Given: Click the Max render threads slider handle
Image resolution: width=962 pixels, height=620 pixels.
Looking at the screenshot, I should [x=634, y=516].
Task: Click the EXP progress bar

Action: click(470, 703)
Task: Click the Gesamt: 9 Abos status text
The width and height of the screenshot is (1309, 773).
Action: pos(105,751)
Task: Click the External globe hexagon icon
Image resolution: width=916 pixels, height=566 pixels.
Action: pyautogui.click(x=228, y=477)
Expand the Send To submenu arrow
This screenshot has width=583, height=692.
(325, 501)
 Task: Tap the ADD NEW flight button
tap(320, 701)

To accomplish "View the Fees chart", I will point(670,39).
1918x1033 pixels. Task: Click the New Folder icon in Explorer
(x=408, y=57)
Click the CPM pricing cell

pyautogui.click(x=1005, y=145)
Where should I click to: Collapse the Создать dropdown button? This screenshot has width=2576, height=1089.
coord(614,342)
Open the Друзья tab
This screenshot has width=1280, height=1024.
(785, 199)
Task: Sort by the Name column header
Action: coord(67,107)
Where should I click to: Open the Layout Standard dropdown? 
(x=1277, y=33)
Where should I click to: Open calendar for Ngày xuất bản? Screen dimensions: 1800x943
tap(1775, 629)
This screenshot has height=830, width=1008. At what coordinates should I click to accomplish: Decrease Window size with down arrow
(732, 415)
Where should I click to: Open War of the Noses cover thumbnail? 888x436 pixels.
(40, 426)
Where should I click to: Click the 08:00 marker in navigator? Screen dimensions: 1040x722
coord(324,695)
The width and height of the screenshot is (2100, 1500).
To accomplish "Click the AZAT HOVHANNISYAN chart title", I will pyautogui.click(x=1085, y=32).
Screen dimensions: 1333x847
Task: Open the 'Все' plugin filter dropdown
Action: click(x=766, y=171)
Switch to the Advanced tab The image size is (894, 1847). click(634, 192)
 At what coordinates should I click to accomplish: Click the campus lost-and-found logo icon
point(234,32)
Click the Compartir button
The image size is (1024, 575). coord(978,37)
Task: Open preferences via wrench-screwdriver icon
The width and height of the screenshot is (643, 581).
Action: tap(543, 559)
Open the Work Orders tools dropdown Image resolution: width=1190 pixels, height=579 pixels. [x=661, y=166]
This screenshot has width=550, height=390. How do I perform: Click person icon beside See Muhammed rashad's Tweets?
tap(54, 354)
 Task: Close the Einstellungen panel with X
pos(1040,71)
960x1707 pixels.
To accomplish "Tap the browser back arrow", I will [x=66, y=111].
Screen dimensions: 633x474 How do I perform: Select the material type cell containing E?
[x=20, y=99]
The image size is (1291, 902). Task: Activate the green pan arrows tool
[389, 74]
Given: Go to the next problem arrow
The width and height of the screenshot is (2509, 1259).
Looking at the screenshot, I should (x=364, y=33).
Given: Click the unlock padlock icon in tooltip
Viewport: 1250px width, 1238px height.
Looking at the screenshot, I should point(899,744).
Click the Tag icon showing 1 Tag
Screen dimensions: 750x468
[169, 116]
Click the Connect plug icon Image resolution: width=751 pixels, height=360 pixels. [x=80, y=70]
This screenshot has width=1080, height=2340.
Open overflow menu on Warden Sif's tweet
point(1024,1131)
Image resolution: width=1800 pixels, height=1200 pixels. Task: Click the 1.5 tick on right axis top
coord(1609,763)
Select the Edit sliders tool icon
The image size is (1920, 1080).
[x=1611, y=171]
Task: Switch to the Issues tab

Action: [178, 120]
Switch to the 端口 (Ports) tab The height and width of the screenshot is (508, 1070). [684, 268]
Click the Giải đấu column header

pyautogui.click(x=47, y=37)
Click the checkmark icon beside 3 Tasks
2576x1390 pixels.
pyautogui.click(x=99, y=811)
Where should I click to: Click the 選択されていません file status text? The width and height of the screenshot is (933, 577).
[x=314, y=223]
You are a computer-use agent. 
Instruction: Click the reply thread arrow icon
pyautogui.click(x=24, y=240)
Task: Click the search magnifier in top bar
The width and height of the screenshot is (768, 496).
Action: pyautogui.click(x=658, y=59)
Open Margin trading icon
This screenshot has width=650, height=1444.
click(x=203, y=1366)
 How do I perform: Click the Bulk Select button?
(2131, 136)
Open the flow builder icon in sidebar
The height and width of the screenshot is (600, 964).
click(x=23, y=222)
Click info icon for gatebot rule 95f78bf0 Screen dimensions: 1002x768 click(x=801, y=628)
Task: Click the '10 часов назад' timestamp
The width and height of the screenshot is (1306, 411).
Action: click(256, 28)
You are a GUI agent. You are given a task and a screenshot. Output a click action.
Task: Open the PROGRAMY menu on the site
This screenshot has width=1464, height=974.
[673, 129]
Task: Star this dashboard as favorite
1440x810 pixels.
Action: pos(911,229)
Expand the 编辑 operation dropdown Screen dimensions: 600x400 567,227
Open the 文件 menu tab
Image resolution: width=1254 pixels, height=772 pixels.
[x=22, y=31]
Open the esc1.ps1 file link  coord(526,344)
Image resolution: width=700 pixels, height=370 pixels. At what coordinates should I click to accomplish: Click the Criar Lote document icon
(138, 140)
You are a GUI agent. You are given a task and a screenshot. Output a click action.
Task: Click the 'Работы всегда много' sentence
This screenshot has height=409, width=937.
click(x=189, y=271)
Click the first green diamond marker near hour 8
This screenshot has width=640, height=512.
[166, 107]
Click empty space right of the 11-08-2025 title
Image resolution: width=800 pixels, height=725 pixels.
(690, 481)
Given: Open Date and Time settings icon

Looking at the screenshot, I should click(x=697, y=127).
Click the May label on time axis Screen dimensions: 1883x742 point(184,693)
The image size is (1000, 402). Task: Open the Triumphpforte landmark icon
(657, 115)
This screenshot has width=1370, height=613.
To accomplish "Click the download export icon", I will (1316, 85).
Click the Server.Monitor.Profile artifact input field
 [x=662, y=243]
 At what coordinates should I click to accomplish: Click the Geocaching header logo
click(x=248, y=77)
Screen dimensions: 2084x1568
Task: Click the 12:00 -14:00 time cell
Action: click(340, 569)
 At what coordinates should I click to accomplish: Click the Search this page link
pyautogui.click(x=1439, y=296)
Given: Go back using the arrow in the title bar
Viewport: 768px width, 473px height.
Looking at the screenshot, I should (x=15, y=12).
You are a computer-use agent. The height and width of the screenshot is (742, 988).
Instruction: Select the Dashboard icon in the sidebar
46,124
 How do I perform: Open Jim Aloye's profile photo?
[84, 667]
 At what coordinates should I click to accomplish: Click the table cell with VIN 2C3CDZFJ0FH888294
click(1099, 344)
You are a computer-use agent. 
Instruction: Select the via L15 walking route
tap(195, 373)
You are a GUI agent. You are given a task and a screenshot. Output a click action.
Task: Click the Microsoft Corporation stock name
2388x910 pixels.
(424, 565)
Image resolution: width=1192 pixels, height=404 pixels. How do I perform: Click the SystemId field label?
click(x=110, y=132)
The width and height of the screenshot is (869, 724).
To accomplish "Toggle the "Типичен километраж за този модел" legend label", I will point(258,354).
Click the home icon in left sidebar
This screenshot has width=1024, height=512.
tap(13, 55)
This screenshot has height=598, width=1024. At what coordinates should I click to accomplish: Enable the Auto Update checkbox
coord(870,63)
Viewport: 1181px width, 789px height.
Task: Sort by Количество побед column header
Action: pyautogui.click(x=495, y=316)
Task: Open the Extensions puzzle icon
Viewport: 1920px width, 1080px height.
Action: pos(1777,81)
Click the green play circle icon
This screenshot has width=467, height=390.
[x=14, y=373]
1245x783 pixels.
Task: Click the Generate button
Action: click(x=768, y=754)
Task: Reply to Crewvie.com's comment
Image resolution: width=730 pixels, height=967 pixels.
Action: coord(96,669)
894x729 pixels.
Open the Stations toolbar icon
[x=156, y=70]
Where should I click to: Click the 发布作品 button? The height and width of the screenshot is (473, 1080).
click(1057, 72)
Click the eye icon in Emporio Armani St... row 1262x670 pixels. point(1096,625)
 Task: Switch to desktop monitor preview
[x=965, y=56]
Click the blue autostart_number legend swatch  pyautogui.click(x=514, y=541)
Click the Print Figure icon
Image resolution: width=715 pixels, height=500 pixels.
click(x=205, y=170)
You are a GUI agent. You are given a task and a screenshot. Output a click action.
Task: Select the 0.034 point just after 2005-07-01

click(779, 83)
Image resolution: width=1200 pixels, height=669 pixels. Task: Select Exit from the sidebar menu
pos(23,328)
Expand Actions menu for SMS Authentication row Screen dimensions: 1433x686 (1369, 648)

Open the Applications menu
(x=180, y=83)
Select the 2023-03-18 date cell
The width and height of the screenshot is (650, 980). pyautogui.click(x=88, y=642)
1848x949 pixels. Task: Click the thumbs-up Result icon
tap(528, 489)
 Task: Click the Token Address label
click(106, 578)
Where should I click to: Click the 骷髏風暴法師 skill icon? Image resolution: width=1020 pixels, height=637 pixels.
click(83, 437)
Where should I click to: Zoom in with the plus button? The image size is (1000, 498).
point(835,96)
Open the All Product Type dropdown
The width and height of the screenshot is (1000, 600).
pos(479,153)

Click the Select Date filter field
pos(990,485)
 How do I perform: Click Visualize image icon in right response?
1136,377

....................

- _WRITTEN REQUEST_
Copy the records without any changes, starting with the line that contains "Click the home icon in left sidebar" and going on through the line that contains "click(83, 437)".

- _COMPLETE OUTPUT_
Click the home icon in left sidebar
This screenshot has width=1024, height=512.
tap(13, 55)
This screenshot has height=598, width=1024. At what coordinates should I click to accomplish: Enable the Auto Update checkbox
coord(870,63)
Viewport: 1181px width, 789px height.
Task: Sort by Количество побед column header
Action: pyautogui.click(x=495, y=316)
Task: Open the Extensions puzzle icon
Viewport: 1920px width, 1080px height.
Action: pos(1777,81)
Click the green play circle icon
This screenshot has width=467, height=390.
[x=14, y=373]
1245x783 pixels.
Task: Click the Generate button
Action: click(x=768, y=754)
Task: Reply to Crewvie.com's comment
Image resolution: width=730 pixels, height=967 pixels.
Action: coord(96,669)
894x729 pixels.
Open the Stations toolbar icon
[x=156, y=70]
Where should I click to: Click the 发布作品 button? The height and width of the screenshot is (473, 1080).
click(1057, 72)
Click the eye icon in Emporio Armani St... row 1262x670 pixels. point(1096,625)
 Task: Switch to desktop monitor preview
[x=965, y=56]
Click the blue autostart_number legend swatch  pyautogui.click(x=514, y=541)
Click the Print Figure icon
Image resolution: width=715 pixels, height=500 pixels.
click(x=205, y=170)
You are a GUI agent. You are given a task and a screenshot. Output a click action.
Task: Select the 0.034 point just after 2005-07-01

click(779, 83)
Image resolution: width=1200 pixels, height=669 pixels. Task: Select Exit from the sidebar menu
pos(23,328)
Expand Actions menu for SMS Authentication row Screen dimensions: 1433x686 (1369, 648)

Open the Applications menu
(x=180, y=83)
Select the 2023-03-18 date cell
The width and height of the screenshot is (650, 980). pyautogui.click(x=88, y=642)
1848x949 pixels. Task: Click the thumbs-up Result icon
tap(528, 489)
 Task: Click the Token Address label
click(106, 578)
Where should I click to: Click the 骷髏風暴法師 skill icon? Image resolution: width=1020 pixels, height=637 pixels.
click(83, 437)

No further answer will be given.